Shelia and Broack Karges

Shelia and Brock Karges run about 15,000 stockers a year on their Triple Heart Ranch near Wanette, Okla., focusing on strict recordkeeping to guide them on nutrition and health issues.

The American cowherd is a patchwork quilt with diversity sewn right into the fabric. That creates both opportunities and challenges for the stocker operators who take beef a step closer to the consumer’s plate.

“The reason our program exists is that the cow-calf sector is so fragmented,” observes Brock Karges. “There’s good management, bad management, big herds, small herds — and this is where the cleanup takes place.”

Putting calves on the path to performance is what Brock and Shelia Karges do at Triple Heart Ranch. Along with daughters, Karena and Jessica and a savvy crew, the Kargeses run about 15,000 head each year through their facility near Wanette, Okla.

The 500-lb. gorilla on the truck that backs up to unload at any stocker facility is Bovine Respiratory Disease (BRD). Hard to classify and tough to predict, BRD carries an industry-wide price tag that blows right past $800 million annually.

Proper nutrition is the most important factor in dealing with any ailment, Brock asserts, but the Kargeses are very proactive in all areas of calf health. Good quality five-weight cattle come in from a 200-mile radius and have a 24-hour hay and water rest period prior to processing under Beef Quality Assurance vaccination protocols. The calves remain in receiving pens for three to five days, advancing to larger traps before moving on to pasture. When it comes to getting those cattle off to a good start, Draxxin has become the Kargeses’ treatment of choice in dealing with BRD but the product’s efficacy first had to be proven on the ranch.

“Draxxin has been a learning experience,” Shelia notes, explaining that their first trial with the single-dose antibacterial took place in the fall when big temperature swings can put newly-arrived cattle in peril. “We started using some in 2005 and, after making several protocol improvements, we went 100 percent with it in 2009. It gives us time to make decisions up-front. And, it also takes some pressure off pen riders since the calves have 10 days to respond to treatment.”

“Our program centers on records,” Brock adds. “We let our records guide us — we don’t guess what’s going on. Shelia is very meticulous about recordkeeping and we have very detailed health information.  … Draxxin isn’t the cheapest drug out there but we found that the Draxxin cattle jumped right off the page at you.”

Triple Heart Ranch records show a performance edge of .2-.3 lbs./day for cattle treated with the Pfizer Animal Health product, along with enhanced predictability and dramatically reduced overall health-related costs.

It took some time to get used to Draxxin’s extended therapy duration, Brock acknowledges: “It takes out the human decision factor because the decision to pull or retreat is out of a pen rider’s hands for 10 days. After that, we quickly know what we’re up against and can make fact-based decisions because every calf that goes through the chute is in the computer. Being able to adjust quickly can alleviate some of the loss and maintain some of the profit in the cattle.”

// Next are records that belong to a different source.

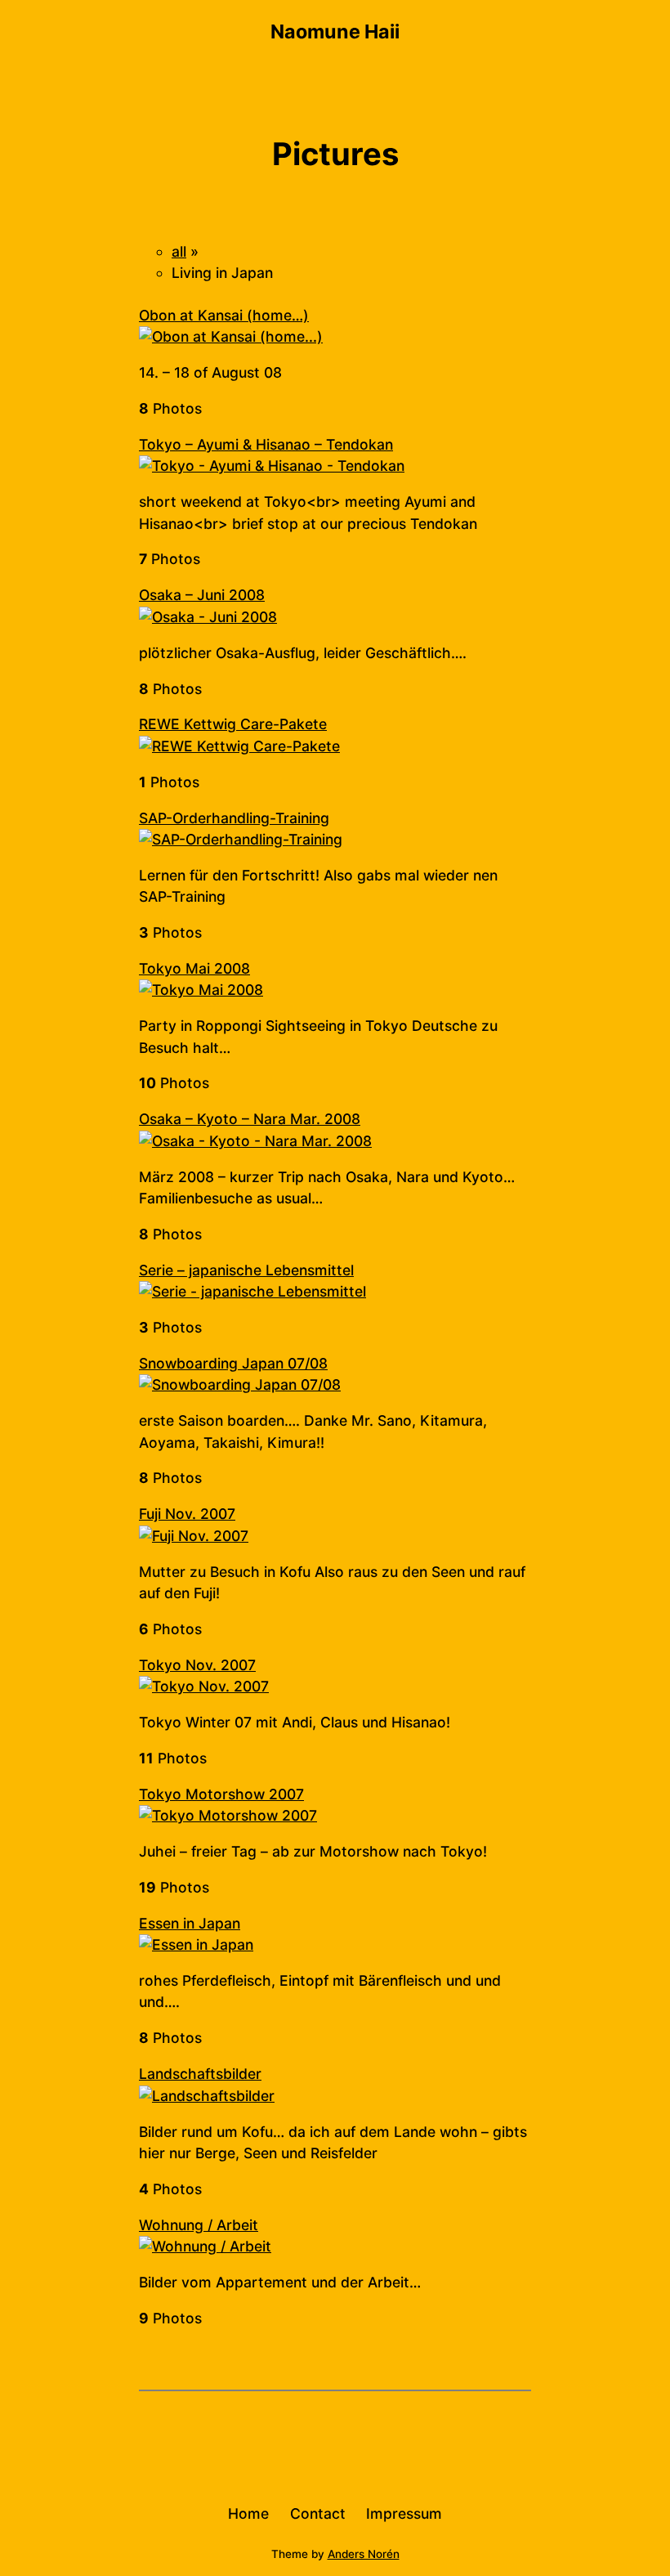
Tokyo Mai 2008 (194, 968)
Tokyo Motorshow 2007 (221, 1794)
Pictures (335, 153)
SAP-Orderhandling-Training (234, 818)
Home (248, 2513)
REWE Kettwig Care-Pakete (233, 723)
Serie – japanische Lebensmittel (246, 1270)
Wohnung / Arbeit (198, 2224)
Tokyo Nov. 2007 (197, 1664)
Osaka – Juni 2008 (202, 594)
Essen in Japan (189, 1923)
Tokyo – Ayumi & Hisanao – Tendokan (266, 444)
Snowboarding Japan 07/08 (233, 1363)
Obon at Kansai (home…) (224, 315)
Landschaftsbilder (200, 2073)
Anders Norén (364, 2553)
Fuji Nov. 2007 (187, 1513)
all (179, 251)
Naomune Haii (335, 31)
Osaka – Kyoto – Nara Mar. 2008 (249, 1118)
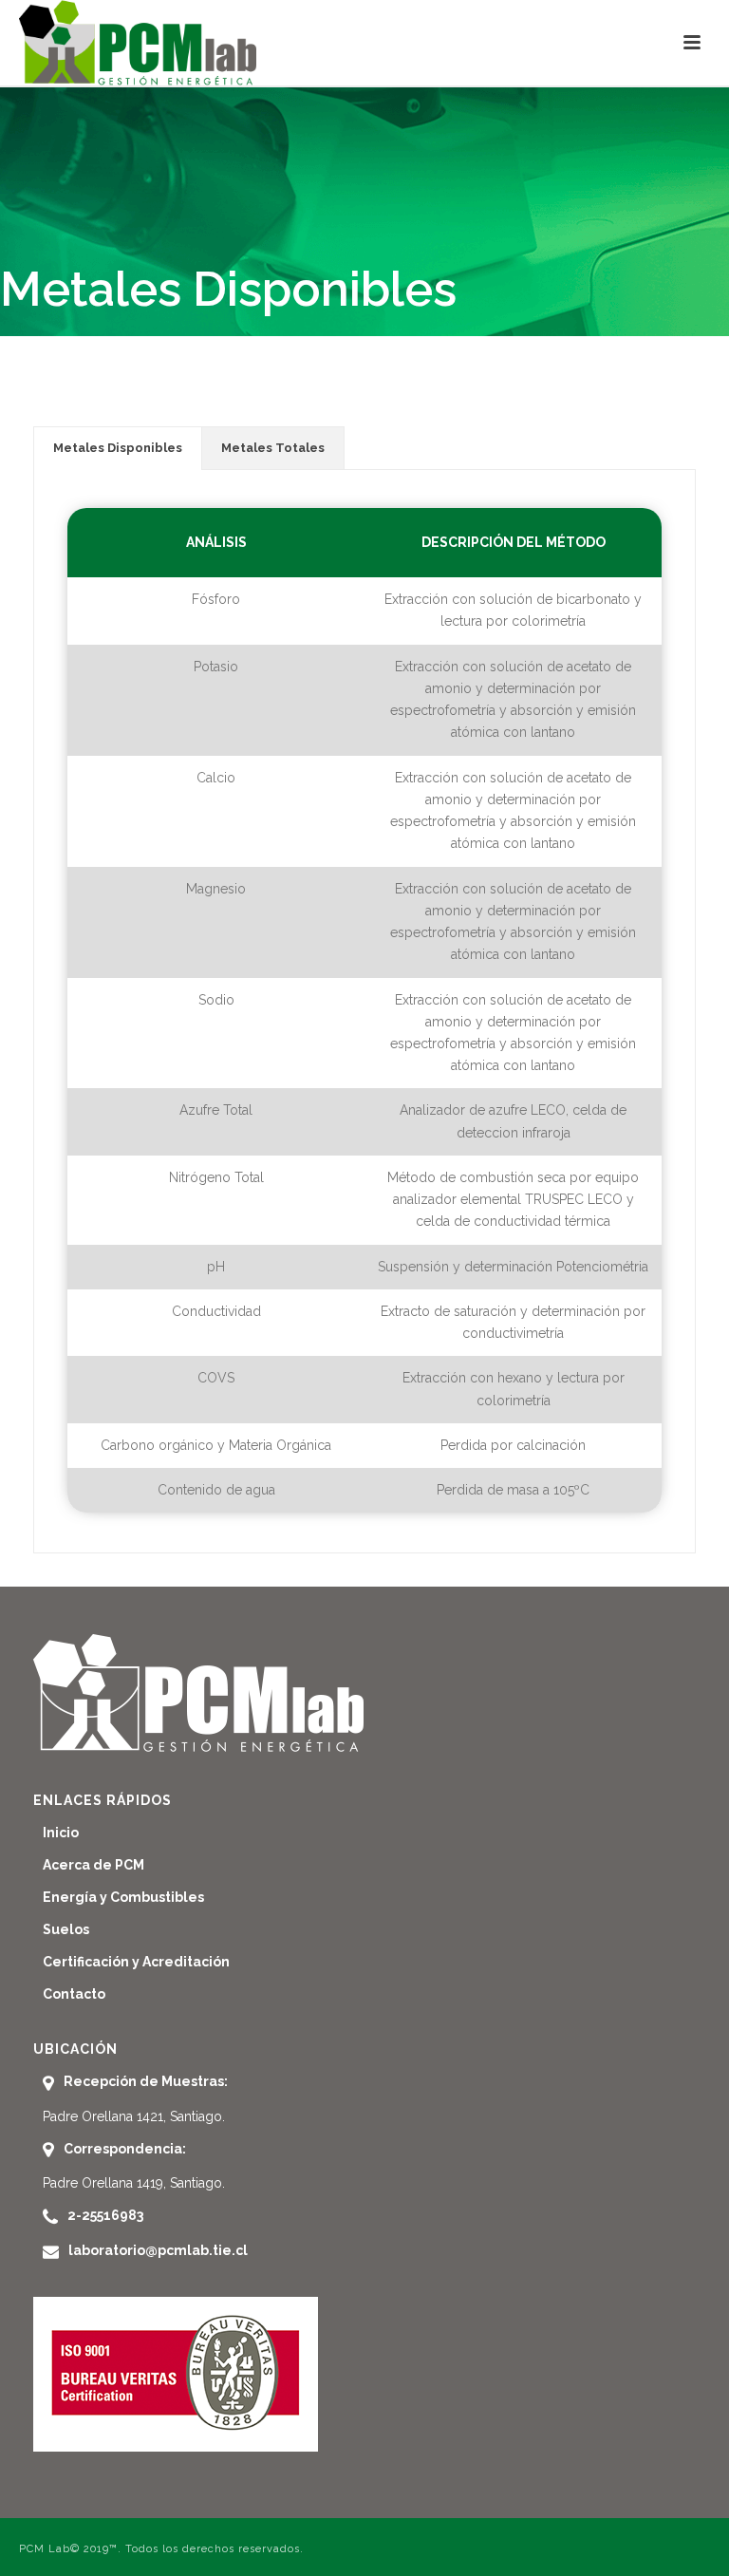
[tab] (117, 448)
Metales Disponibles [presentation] (117, 448)
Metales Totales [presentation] (273, 448)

Extended duration therapy gives calves time to straighten up with fewer pulls and re-treats. The Kargeses also credit Draxxin with cleaning up cripples caused by mycoplasma as well as clearing up eye problems. The latter is especially important for Triple Heart Ranch. In addition to growing feeder cattle in an alliance that involves Stockman’s Livestock and Friona Industries, the all-heifer operation supplies cattle for cutting horse competitions where “two good eyes are a necessity.”

With Oklahoma City just up the road, every heifer on the ranch is used in cutting shows and never misses a meal — “They’re fed before they leave in the morning and fed again when they get home at night,” Brock explains.

The Karges cattle have an end-weight of 722 pounds and normally hit that target in 75-80 days. Depending on the time of the year, they may bring in 400-pounders, extending the grazing time to about 90 days. In addition to starting cattle for the feedyard, a summer grazing program, and the cutting cattle enterprise, the ranch custom manages a 250-head mama cowherd.

Besides their focus on health and nutrition — facilitated by detailed computer records — Brock and Shelia place a good deal of importance on employees and facilities. “We have a good team and we’ve tried to develop the facilities to make things easier for the people as well as the cattle,” Brock says. “We want everything user-friendly for our employees and our cattle.”

The overall management plan even extends all the way to the remuda that includes cow-bred Quarter Horses bred and developed on the ranch. “Good horses make a big difference in getting the job done around here,” Shelia says.

In what is an exceedingly comprehensive approach to handling stocker cattle, the Kargeses strive to continue to learn and to hone their management skills. “We’re constantly evaluating everything we do,” Brock concludes, “and, in the end, we try to learn from what went right and not just from what went wrong.”